%%

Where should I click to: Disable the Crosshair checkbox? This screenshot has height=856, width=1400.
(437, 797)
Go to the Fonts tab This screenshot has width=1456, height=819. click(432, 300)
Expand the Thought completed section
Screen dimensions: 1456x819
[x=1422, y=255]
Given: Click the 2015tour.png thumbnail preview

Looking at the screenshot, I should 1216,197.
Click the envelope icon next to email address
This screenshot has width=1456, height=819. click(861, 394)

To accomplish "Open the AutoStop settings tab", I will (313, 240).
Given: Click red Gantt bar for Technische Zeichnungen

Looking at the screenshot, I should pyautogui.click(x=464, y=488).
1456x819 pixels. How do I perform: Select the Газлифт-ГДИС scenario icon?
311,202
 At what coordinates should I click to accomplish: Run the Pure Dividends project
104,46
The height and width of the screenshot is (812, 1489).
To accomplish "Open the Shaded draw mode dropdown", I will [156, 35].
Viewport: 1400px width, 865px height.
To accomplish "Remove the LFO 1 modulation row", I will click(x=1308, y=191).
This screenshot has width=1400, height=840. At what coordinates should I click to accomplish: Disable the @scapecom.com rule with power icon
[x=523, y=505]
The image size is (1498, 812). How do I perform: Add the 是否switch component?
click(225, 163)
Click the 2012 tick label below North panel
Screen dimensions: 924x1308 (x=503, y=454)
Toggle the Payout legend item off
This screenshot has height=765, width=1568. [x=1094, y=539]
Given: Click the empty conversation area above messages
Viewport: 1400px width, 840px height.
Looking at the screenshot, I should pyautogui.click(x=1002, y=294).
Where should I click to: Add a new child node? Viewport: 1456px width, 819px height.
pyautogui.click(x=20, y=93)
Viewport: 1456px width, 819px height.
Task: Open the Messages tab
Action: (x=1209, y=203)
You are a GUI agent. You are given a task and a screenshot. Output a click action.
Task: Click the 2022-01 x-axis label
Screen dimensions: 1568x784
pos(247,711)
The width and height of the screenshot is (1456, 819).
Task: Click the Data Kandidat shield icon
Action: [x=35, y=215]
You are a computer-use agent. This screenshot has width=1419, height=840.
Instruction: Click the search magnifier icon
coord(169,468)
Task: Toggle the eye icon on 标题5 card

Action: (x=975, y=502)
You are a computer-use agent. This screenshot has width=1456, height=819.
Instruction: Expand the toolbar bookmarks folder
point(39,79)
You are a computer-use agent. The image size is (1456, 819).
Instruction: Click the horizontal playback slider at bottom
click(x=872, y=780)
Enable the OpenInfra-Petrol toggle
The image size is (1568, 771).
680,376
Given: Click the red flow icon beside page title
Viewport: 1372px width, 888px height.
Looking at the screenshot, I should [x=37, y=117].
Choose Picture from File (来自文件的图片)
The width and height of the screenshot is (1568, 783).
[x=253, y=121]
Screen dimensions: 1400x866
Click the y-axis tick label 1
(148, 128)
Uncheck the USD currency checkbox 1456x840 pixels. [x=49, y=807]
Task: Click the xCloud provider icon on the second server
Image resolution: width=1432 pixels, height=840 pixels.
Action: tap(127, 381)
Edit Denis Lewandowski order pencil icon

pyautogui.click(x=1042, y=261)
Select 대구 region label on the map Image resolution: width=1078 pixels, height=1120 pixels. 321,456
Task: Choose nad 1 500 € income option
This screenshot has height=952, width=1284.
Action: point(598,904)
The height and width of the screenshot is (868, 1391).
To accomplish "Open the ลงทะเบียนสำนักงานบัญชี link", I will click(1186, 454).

%%

Work to complete: Each entry should be written out again exactly, with no word left out.

Finished task:
Where should I click to: Disable the Crosshair checkbox? This screenshot has height=856, width=1400.
(437, 797)
Go to the Fonts tab This screenshot has width=1456, height=819. click(432, 300)
Expand the Thought completed section
Screen dimensions: 1456x819
[x=1422, y=255]
Given: Click the 2015tour.png thumbnail preview

Looking at the screenshot, I should 1216,197.
Click the envelope icon next to email address
This screenshot has width=1456, height=819. click(861, 394)

To accomplish "Open the AutoStop settings tab", I will (313, 240).
Given: Click red Gantt bar for Technische Zeichnungen

Looking at the screenshot, I should pyautogui.click(x=464, y=488).
1456x819 pixels. How do I perform: Select the Газлифт-ГДИС scenario icon?
311,202
 At what coordinates should I click to accomplish: Run the Pure Dividends project
104,46
The height and width of the screenshot is (812, 1489).
To accomplish "Open the Shaded draw mode dropdown", I will [156, 35].
Viewport: 1400px width, 865px height.
To accomplish "Remove the LFO 1 modulation row", I will click(x=1308, y=191).
This screenshot has width=1400, height=840. At what coordinates should I click to accomplish: Disable the @scapecom.com rule with power icon
[x=523, y=505]
The image size is (1498, 812). How do I perform: Add the 是否switch component?
click(225, 163)
Click the 2012 tick label below North panel
Screen dimensions: 924x1308 (x=503, y=454)
Toggle the Payout legend item off
This screenshot has height=765, width=1568. [x=1094, y=539]
Given: Click the empty conversation area above messages
Viewport: 1400px width, 840px height.
Looking at the screenshot, I should pyautogui.click(x=1002, y=294).
Where should I click to: Add a new child node? Viewport: 1456px width, 819px height.
pyautogui.click(x=20, y=93)
Viewport: 1456px width, 819px height.
Task: Open the Messages tab
Action: (x=1209, y=203)
You are a GUI agent. You are given a task and a screenshot. Output a click action.
Task: Click the 2022-01 x-axis label
Screen dimensions: 1568x784
pos(247,711)
The width and height of the screenshot is (1456, 819).
Task: Click the Data Kandidat shield icon
Action: [x=35, y=215]
You are a computer-use agent. This screenshot has width=1419, height=840.
Instruction: Click the search magnifier icon
coord(169,468)
Task: Toggle the eye icon on 标题5 card

Action: (x=975, y=502)
You are a computer-use agent. This screenshot has width=1456, height=819.
Instruction: Expand the toolbar bookmarks folder
point(39,79)
You are a computer-use agent. The image size is (1456, 819).
Instruction: Click the horizontal playback slider at bottom
click(x=872, y=780)
Enable the OpenInfra-Petrol toggle
The image size is (1568, 771).
680,376
Given: Click the red flow icon beside page title
Viewport: 1372px width, 888px height.
Looking at the screenshot, I should [x=37, y=117].
Choose Picture from File (来自文件的图片)
The width and height of the screenshot is (1568, 783).
[x=253, y=121]
Screen dimensions: 1400x866
Click the y-axis tick label 1
(148, 128)
Uncheck the USD currency checkbox 1456x840 pixels. [x=49, y=807]
Task: Click the xCloud provider icon on the second server
Image resolution: width=1432 pixels, height=840 pixels.
Action: tap(127, 381)
Edit Denis Lewandowski order pencil icon

pyautogui.click(x=1042, y=261)
Select 대구 region label on the map Image resolution: width=1078 pixels, height=1120 pixels. 321,456
Task: Choose nad 1 500 € income option
This screenshot has height=952, width=1284.
Action: point(598,904)
The height and width of the screenshot is (868, 1391).
To accomplish "Open the ลงทะเบียนสำนักงานบัญชี link", I will click(1186, 454).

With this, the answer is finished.